__Source__.
★ ★ ★ ★
Inserting outliers to a dataframe

Inserting outliers to a dataframe - r

I try to create a function to inject outliers to an existing data frame.
I started creating a new dataframe outsusing the maxand minvalues of the original dataframe. This outs dataframe will containing a certain amountof outliered data.
Later I want to inject the outliered values of the outs dataframe to the original dataframe.
What I want to get is a function to inject a certain amount of outliers to an original dataframe.
I have different problems for example: I do know if I am using correctly runif to create a dataframe of outliers and second I do not know how to inject the outliers to temp
The code I've tried until now is:
addOutlier <- function (data, amount){
maxi <- apply(data, 2, function(x) (mean(x)+(3*(sd(x)))))
mini <- apply(data, 2, function(x) (mean(x)-(3*(sd(x)))))
temp <- data
amount2 <- ifelse(amount<1, (prod(dim(data))*amount), amount)
outs <- runif(amount2, 2, min = mini, max = maxi) # outliers
if (amount2 >= prod(dim(data))) stop("exceeded data size")
★ ★ ★ ★
__Data__.
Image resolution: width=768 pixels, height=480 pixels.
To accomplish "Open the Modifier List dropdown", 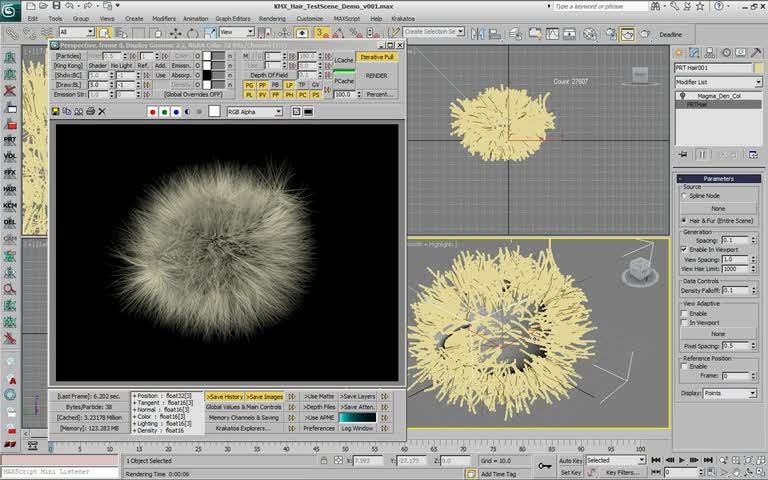I will click(716, 82).
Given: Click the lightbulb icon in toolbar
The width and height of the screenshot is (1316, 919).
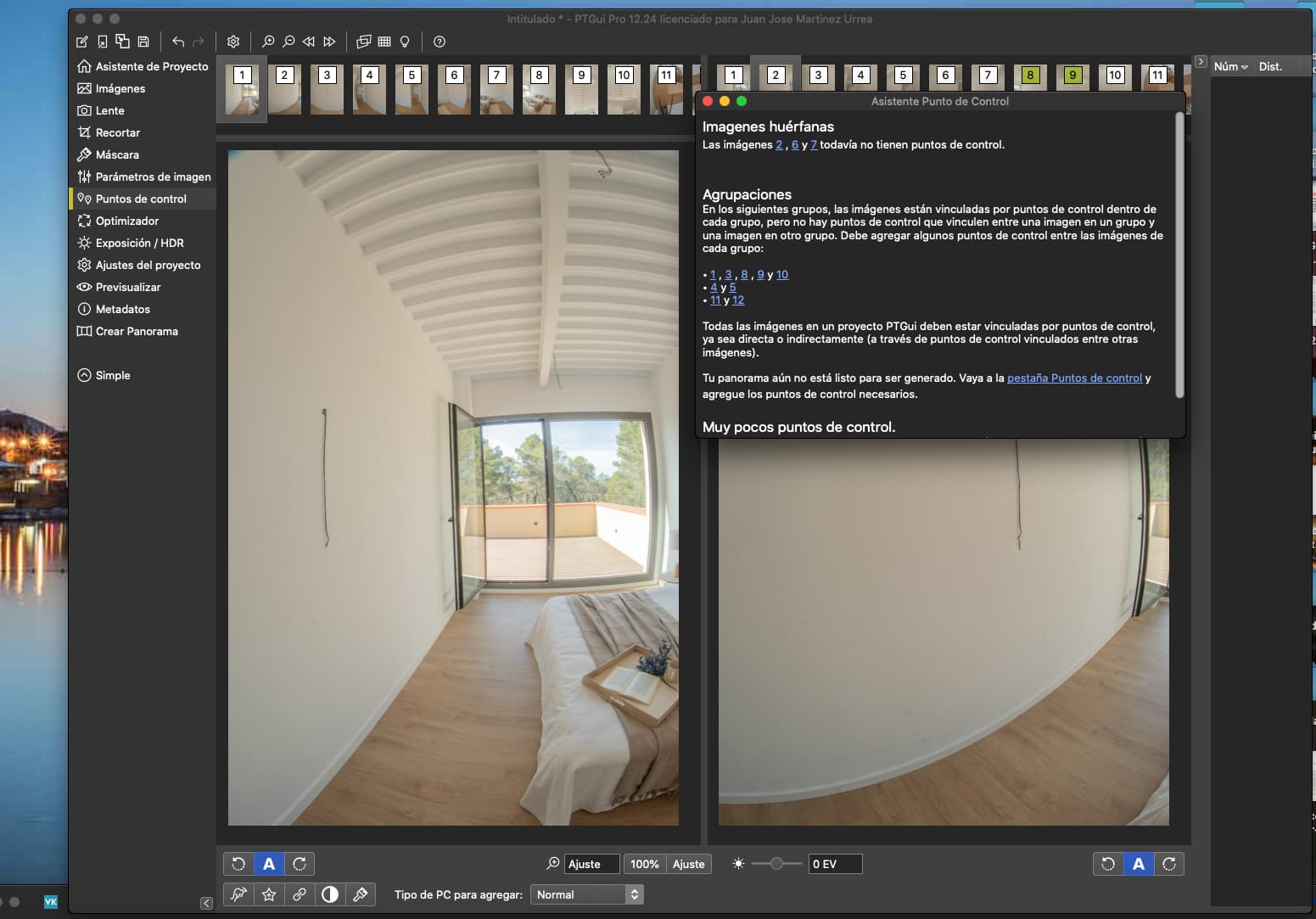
★ ★ ★ ★
__Challenges__.
[A] In the outliers dataframe post, what error message does the function stop with when amount2 reaches or exceeds the data size?
[B] Please carry on the post about inserting outliers into a dataframe from the point where it stops.

__Answers to the problems__.
[A] "exceeded data size"

[B]
for (i in 1:length(outs))
temp[sample.int(nrow(temp), 1), sample.int(ncol(temp), 1)] <- outs
return (temp)
}
Please any help to make this work, will be deeply appreciated

My understanding is that what you're trying to achieve is adding a set amount of outliers to each column in your vector. Alternatively, you seem to also be looking into adding a % of outliers to each column. I wrote down a solution only for the former case, but the latter should pretty easy to implement if you really need it. Note how I broke things down into two functions, to (hopefully) help clarify what is going on. Hope this helps!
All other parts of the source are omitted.